Source data:

────────────────────────────────────────

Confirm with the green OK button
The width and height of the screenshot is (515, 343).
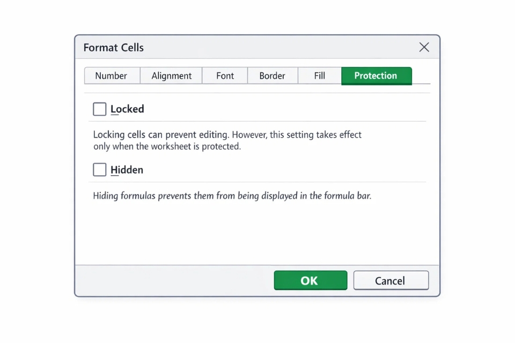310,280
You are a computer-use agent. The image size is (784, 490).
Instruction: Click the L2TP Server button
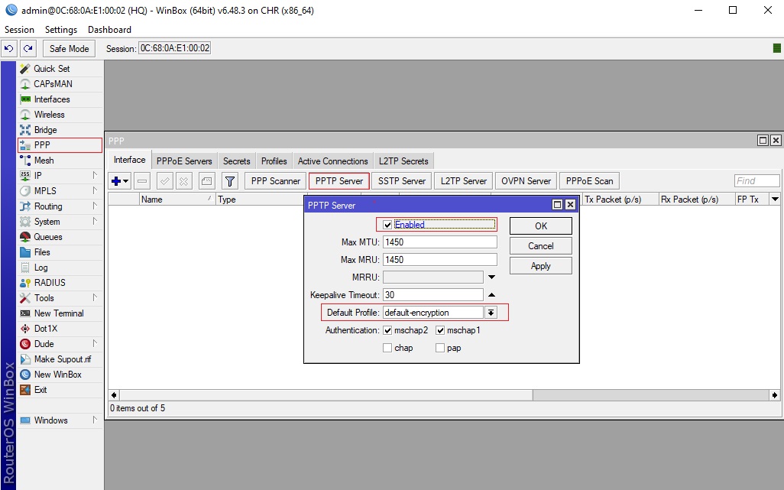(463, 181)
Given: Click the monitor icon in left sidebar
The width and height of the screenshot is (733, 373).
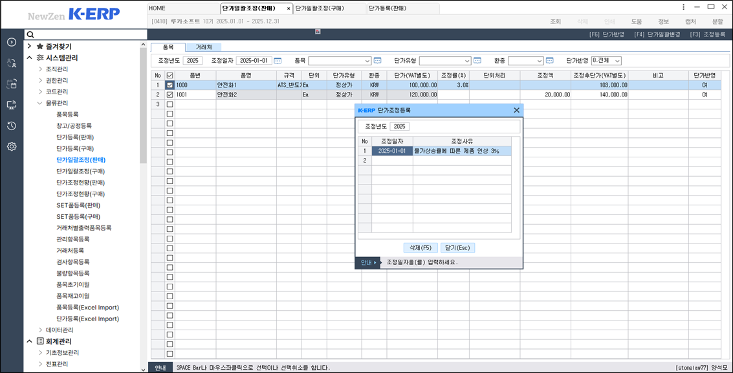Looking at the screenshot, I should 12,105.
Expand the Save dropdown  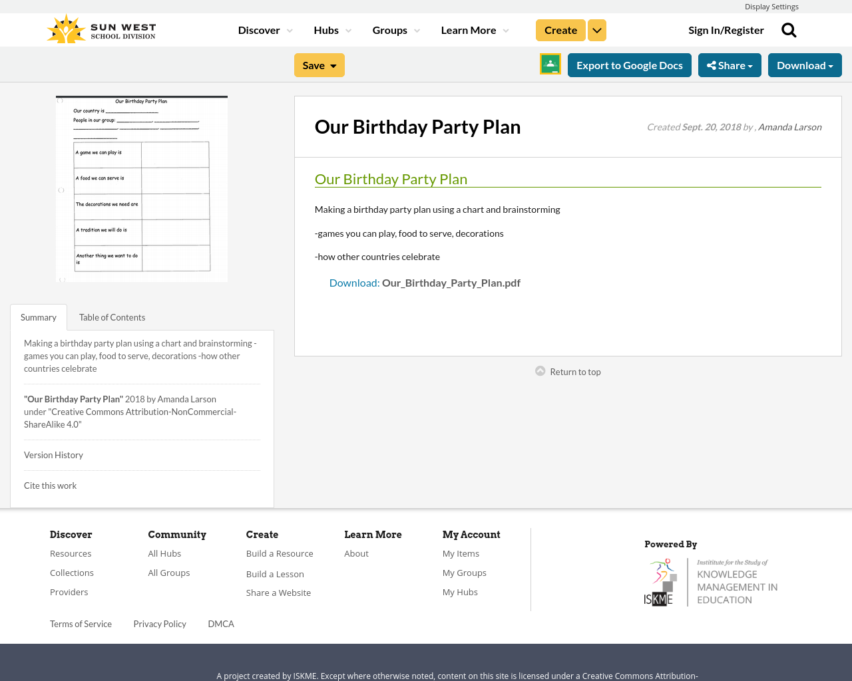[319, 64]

────────────────────────────────────────

• [PROBLEM]: Repeat, exactly and in full, each line from the start of the data to the line that contains "Given: Click the monitor icon in left sidebar". Pictures do not go in.

• [ANSWER AREA]:
Confirm with the green OK button
The width and height of the screenshot is (515, 343).
310,280
You are a computer-use agent. The image size is (784, 490).
Instruction: Click the L2TP Server button
(463, 181)
Given: Click the monitor icon in left sidebar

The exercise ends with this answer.